Жара. Чертова проклятая жара. Он варился в собственном раздражении.

У локтя Джонатана возник мистер Хан. Мышиного цвета пирамида плоти, чьи подбородки множились, когда он соглашался с покупателем, и исчезали, когда он был против.

— Что-нибудь еще? — спросил он. Джонатан дернулся — он пребывал в трансе, незрячим взором глядя на замороженные овощи. — Горошек, французские бобы?

— Нет-нет, извините... Мне не нужно... Единственное, что мне необходимо, — еще немного морилок для мух. По-моему те, что у меня стоят сейчас, уже не работают.

— Их срок действия — как минимум месяц, — полувопросительно произнес мистер Хан, бросив на Джонатана косой взгляд.

— Может, и так, но в доме все равно полно мух.

— Ну-у, лето у нас такое выдалось, не так ли? А сейчас ведь еще и урожай убирают, радуйтесь, если к вам еще и мыши с крысами не набегут. Так сколько будете брать?

— Еще пять морилок, мистер Хан, и коробку липучек, будьте добры.
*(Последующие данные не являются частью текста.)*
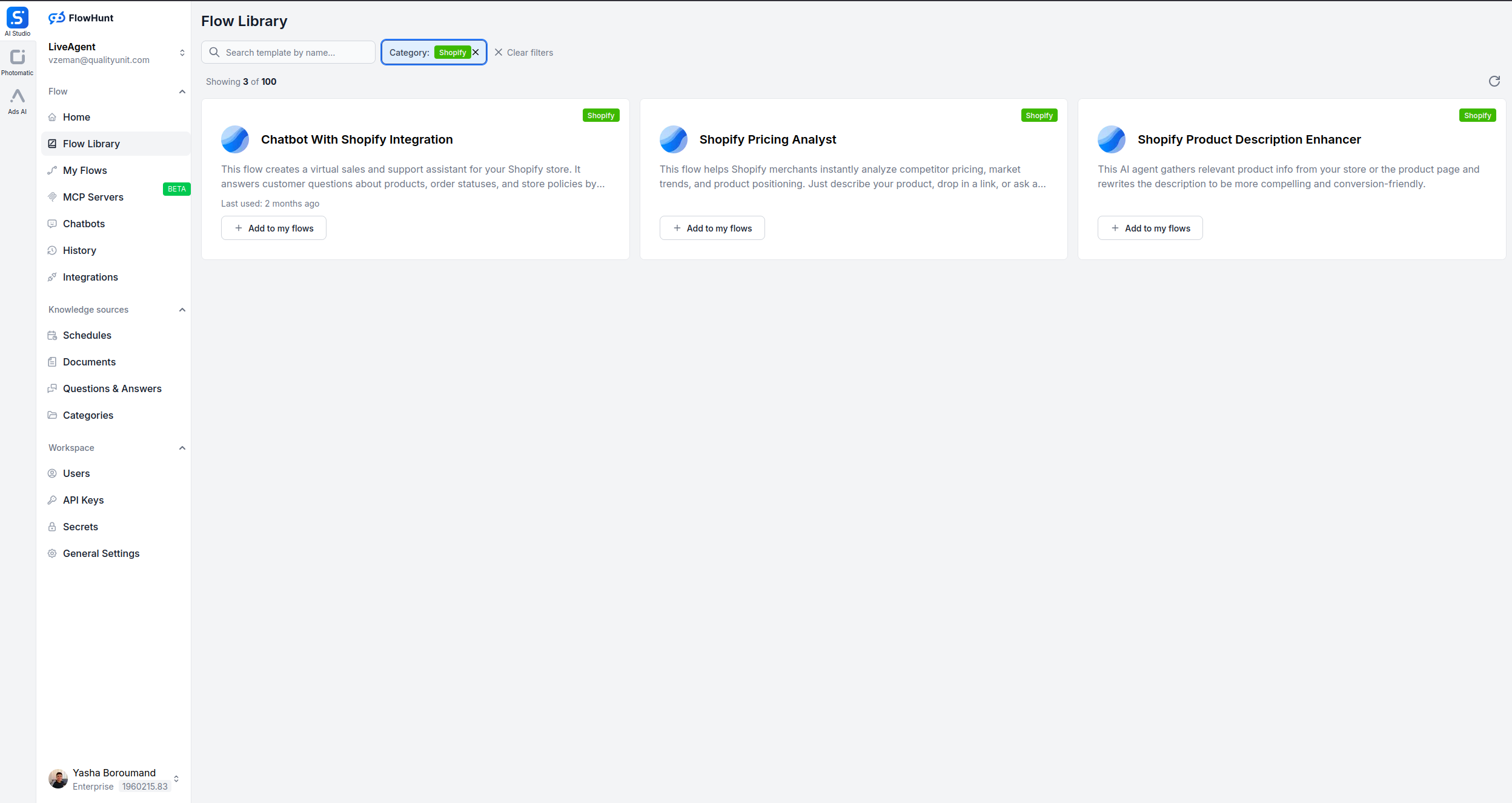Collapse the Knowledge sources section
Screen dimensions: 1512x803
pos(182,310)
Когда Джонатан снова вышел на главную улицу, Инвардли зевал и потягивался. Группка подростков собралась у общественных туалетов, напротив закрытого Центра трудоустройства. Они курили — пряча сигареты в ладонях и укрывая ладони всем телом. Рядом стояла пара машин с открытыми дверцами, оглашая окрестности оглушительным техно из стереосистем. Джонатан подумал, что это не совсем музыка; скорее звуковой эффект, придуманный электронным композитором для фильма про гигантских механических тараканов.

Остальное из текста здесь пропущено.